[Start Data provided]
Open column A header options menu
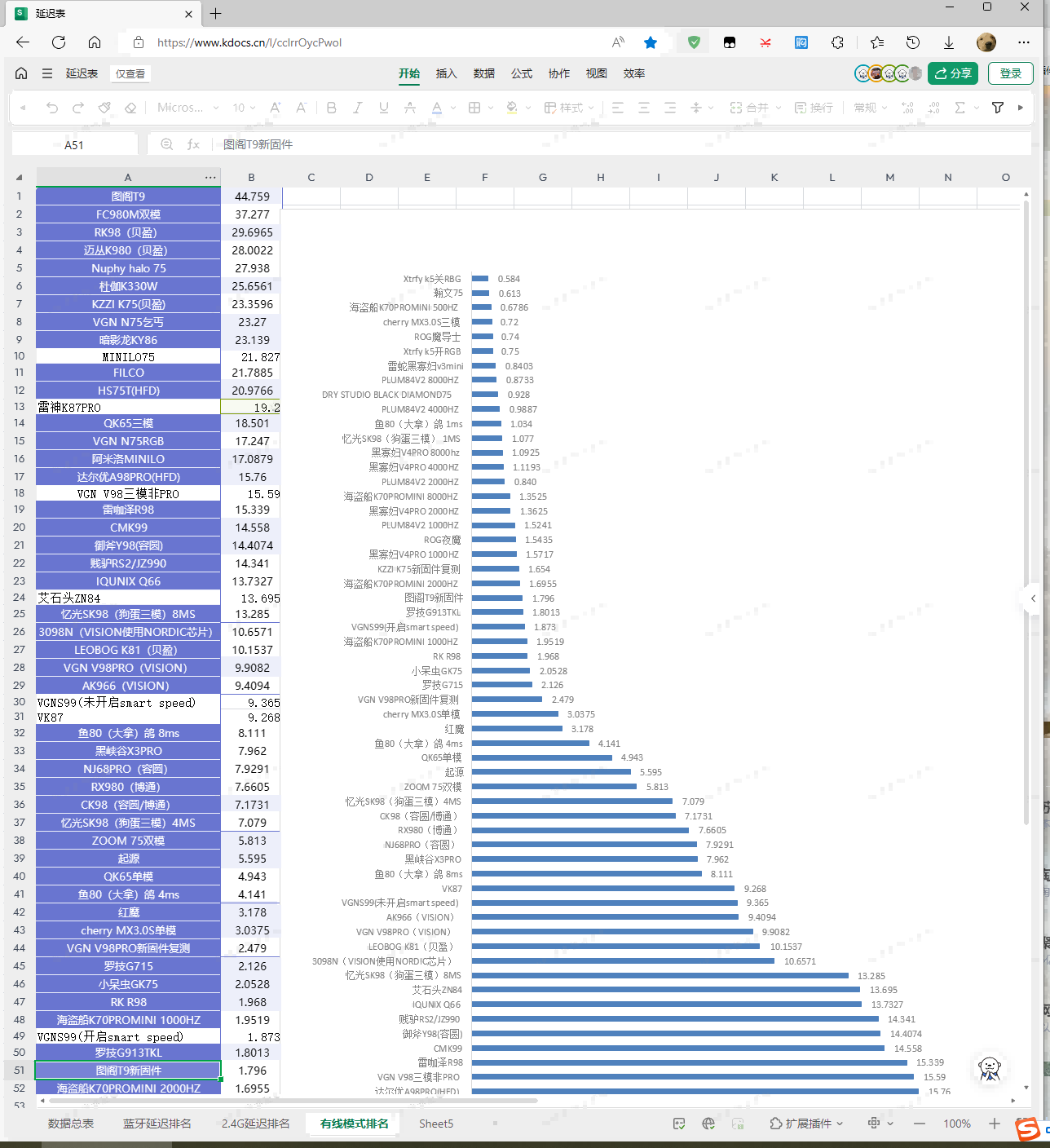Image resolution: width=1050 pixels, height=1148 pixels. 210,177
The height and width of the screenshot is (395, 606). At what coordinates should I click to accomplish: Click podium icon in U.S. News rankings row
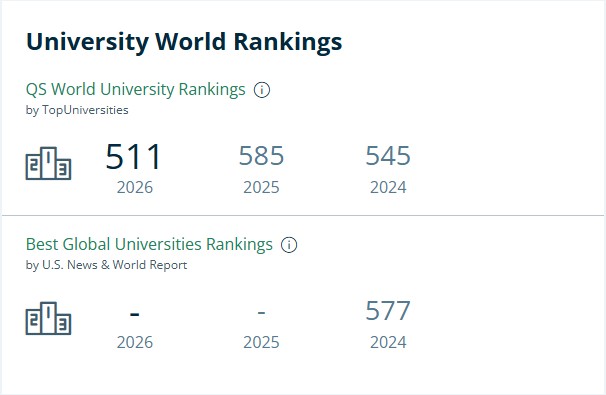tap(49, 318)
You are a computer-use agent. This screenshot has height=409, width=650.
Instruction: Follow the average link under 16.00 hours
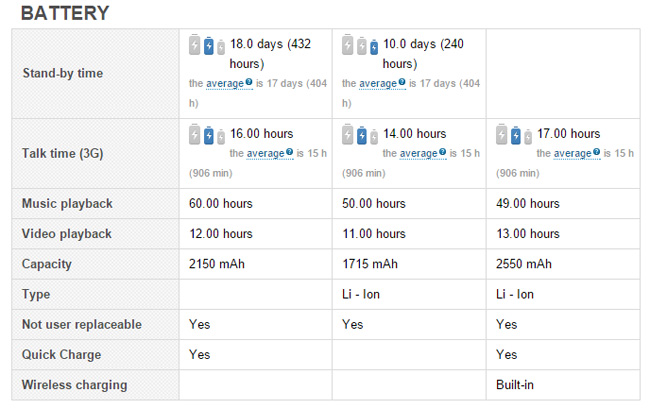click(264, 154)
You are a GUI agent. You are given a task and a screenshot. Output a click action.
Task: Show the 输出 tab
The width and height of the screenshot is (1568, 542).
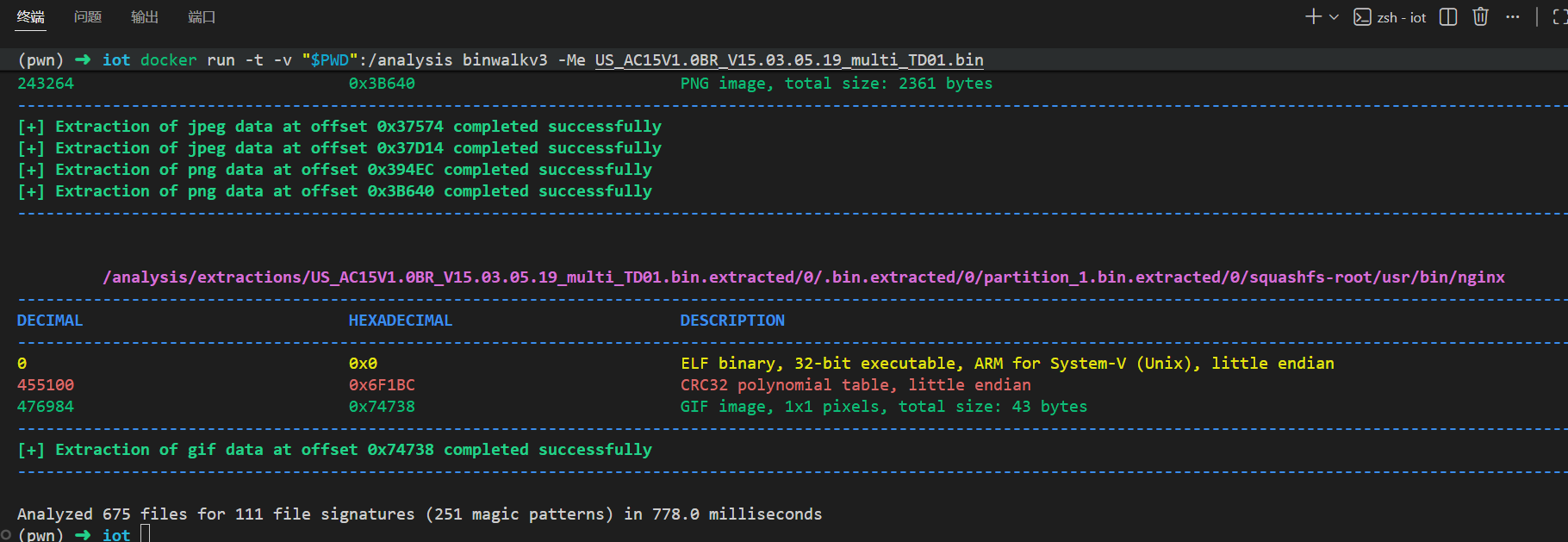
[End Data provided]
#### Exercise goal
Reproduce every row above, requests included, and offset each number in the answers by -19, including both the image resolution values and the coordinates. Omit the pictures from your response.

#### Solution
Open column A header options menu
Image resolution: width=1031 pixels, height=1129 pixels. 191,158
The height and width of the screenshot is (395, 606). At what coordinates should I click to accomplish: Click podium icon in U.S. News rankings row
tap(30, 299)
You are a computer-use agent. This screenshot has height=409, width=650.
Instruction: Follow the average link under 16.00 hours
click(245, 135)
You are a GUI agent. You are given a task and a screenshot. Output a click action.
Task: Show the 输出 tab
The width and height of the screenshot is (1568, 542).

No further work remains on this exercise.